10. The system of claim 9, wherein the control circuitry is further configured to:

receive, in response to the query, a plurality of content identifiers of content items having metadata matching the string; and

generate for display a plurality of search results comprising the plurality of content identifiers.

11. The system of claim 10, wherein the control circuitry is further configured to:

rank each content identifier of the plurality of content identifiers based on a degree to which the metadata corresponding to each respective content identifier matches the string;

rank the identifier of the quotation higher than each of the plurality of content identifiers; and

order the plurality of content identifiers based on the respective rank of each content identifier of the plurality of content identifiers.

12. The system of claim 9, wherein the input circuitry configured to capture the image of the pose of the user is further configured to:

receive image data representing at least a portion of the body of the user;

identify portions of the body of the user represented in the image data;

determine a position of each identified portion of the body of the user; and

determine a respective relative position of each identified portion of the body of the user relative to each other identified portion of the body of the user.

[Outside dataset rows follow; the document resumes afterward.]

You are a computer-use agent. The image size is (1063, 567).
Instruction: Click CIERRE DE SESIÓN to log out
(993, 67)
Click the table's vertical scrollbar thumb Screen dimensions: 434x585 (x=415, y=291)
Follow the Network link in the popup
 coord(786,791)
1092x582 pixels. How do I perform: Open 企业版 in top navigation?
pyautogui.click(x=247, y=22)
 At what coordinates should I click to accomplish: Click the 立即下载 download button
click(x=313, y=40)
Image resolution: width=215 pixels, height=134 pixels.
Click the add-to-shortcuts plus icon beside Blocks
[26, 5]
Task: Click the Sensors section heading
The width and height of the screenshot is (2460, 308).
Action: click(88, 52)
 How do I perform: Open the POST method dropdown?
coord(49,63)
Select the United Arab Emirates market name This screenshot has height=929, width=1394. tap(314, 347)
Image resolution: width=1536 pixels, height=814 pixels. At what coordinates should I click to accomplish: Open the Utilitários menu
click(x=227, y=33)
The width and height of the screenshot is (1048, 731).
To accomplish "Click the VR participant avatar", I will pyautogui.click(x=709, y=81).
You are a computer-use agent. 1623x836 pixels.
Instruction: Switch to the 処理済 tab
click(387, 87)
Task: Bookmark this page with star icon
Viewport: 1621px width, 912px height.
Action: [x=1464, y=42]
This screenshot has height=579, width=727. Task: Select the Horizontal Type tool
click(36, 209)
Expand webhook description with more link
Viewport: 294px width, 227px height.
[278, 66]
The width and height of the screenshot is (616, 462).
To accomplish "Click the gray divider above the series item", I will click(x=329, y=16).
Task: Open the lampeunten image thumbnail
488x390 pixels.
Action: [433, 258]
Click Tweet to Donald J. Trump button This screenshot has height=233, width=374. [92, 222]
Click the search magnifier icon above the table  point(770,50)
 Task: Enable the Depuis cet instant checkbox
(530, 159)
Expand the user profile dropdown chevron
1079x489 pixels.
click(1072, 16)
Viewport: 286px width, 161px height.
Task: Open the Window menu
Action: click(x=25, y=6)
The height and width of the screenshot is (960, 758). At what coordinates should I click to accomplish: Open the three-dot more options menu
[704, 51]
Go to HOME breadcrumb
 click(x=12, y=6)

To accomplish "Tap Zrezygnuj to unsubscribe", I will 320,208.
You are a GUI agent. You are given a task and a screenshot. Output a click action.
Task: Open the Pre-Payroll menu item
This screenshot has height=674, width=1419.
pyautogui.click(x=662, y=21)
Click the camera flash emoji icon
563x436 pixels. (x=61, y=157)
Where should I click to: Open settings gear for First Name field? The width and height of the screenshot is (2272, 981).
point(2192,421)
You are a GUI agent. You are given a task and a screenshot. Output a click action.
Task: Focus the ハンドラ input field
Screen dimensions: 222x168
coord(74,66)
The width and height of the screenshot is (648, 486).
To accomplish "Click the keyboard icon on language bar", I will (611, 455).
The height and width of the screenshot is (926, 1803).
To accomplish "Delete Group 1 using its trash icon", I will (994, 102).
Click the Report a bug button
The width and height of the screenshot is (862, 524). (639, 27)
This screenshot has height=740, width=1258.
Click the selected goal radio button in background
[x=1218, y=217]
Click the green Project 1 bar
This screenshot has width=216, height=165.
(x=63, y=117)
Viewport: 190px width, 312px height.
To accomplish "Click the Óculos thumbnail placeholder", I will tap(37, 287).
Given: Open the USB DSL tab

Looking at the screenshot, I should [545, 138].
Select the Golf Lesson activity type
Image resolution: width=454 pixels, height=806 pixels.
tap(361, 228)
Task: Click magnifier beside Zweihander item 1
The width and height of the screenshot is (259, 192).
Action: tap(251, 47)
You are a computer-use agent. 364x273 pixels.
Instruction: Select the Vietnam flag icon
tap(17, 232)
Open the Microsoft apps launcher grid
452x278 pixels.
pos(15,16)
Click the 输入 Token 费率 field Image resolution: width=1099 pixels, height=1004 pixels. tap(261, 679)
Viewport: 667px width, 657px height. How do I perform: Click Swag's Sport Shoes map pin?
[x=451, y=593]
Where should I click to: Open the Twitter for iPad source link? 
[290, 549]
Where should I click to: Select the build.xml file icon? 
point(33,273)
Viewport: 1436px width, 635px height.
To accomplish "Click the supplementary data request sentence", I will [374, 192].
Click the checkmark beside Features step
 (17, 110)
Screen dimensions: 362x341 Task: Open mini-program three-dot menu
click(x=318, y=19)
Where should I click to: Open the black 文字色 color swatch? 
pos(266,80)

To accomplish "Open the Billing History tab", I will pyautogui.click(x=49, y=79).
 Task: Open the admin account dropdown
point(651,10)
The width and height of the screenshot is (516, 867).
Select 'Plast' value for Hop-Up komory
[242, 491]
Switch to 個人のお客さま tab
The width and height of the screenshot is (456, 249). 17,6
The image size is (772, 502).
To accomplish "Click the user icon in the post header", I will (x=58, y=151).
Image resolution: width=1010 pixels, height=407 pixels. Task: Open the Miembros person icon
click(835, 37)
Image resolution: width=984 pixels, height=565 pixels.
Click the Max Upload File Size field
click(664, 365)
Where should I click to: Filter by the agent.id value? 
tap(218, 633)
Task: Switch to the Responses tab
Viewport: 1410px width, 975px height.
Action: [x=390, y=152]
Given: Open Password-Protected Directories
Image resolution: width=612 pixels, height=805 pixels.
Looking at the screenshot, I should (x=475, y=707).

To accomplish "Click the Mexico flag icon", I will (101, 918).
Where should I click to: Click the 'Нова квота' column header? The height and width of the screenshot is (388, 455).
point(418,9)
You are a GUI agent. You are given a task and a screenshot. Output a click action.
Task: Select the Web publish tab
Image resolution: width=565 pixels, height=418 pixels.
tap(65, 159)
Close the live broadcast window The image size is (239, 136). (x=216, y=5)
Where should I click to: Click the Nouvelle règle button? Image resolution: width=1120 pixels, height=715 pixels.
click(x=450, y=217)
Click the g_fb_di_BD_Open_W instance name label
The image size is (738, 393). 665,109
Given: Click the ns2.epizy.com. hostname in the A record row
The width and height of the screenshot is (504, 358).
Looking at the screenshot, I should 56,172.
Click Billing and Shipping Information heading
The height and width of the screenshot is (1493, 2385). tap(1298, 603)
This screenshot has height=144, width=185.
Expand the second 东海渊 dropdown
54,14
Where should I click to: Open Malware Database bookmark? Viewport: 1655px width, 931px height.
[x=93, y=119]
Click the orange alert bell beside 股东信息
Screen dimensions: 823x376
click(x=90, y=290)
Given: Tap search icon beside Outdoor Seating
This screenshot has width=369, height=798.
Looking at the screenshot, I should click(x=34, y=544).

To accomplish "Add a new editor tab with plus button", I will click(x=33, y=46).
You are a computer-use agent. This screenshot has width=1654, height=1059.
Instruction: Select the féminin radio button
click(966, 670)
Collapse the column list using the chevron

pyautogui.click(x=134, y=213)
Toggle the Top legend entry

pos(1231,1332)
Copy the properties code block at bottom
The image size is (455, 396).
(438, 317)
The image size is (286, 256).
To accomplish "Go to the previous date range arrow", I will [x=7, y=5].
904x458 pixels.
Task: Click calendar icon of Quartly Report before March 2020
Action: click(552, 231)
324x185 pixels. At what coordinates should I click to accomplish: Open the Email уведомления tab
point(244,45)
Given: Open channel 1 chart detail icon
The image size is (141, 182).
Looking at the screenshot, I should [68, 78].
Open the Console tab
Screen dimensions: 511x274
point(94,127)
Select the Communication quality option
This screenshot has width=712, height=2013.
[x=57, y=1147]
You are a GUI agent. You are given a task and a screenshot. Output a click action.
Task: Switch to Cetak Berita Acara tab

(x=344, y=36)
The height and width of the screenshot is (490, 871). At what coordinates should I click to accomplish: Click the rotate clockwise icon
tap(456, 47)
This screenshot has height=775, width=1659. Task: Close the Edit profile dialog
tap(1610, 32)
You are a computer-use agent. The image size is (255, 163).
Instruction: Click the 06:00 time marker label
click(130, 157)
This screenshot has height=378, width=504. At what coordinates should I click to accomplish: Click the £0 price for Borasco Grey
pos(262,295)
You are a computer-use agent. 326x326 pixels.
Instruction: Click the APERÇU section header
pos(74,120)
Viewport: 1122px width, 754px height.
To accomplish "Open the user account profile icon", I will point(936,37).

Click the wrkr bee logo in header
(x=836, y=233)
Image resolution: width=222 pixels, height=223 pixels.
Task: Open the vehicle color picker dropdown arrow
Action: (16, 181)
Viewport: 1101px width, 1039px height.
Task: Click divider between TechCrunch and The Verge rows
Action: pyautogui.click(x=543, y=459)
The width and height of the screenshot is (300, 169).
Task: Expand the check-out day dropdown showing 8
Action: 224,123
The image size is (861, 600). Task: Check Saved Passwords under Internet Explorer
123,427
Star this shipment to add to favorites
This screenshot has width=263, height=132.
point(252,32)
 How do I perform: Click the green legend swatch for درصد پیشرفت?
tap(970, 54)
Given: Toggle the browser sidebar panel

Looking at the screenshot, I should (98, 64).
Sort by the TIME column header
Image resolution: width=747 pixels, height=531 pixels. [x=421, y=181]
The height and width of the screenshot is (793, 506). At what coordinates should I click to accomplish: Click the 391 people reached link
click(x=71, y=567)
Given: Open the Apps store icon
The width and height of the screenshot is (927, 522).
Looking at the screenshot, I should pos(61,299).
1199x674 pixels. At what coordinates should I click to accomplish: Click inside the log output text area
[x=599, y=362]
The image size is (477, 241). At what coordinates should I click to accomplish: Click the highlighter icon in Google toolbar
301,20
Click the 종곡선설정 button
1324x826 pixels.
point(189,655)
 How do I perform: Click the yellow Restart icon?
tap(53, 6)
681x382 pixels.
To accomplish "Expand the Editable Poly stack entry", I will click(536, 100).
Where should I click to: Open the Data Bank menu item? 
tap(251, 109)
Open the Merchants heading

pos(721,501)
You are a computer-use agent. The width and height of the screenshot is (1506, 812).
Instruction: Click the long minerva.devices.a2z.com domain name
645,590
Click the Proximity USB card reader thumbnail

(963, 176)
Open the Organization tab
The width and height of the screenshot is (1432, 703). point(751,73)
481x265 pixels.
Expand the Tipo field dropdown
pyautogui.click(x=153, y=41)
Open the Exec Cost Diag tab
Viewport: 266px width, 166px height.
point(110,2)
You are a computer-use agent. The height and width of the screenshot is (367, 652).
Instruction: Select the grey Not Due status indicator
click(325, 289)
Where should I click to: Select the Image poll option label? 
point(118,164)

13. The system of claim 9, wherein the input circuitry configured to capture the image of the pose of the user is further configured to:

receive position data from at least one user device placed on the body of the user;

identify a portion of the body of the user on which the at least one user device is located; and

determine a position of the identified portion of the body of the user relative to other portions of the body of the user.

14. The system of claim 9, wherein the control circuitry is further configured to determine at least one motion associated with the image of the pose.

15. The system of claim 14, wherein the input circuitry configured to capture the image of the pose of the user is further configured to capture a plurality of successive images of poses of the user corresponding to a period of time during which the voice search query originated.

16. The system of claim 15, wherein the control circuitry configured to compare the captured image of the pose of the user with the pose information in the metadata of the quotation is further configured to:

identify a plurality of portions of the body of the user captured in a first image of pose of the plurality of successive images of poses; and

identify a travel path for each portion of the body of the user by tracking a position of each respective portion of the body of the user of the plurality of portions of the body of the user through each successive image of the pose of the plurality of images of poses;

wherein the pose information comprises path information.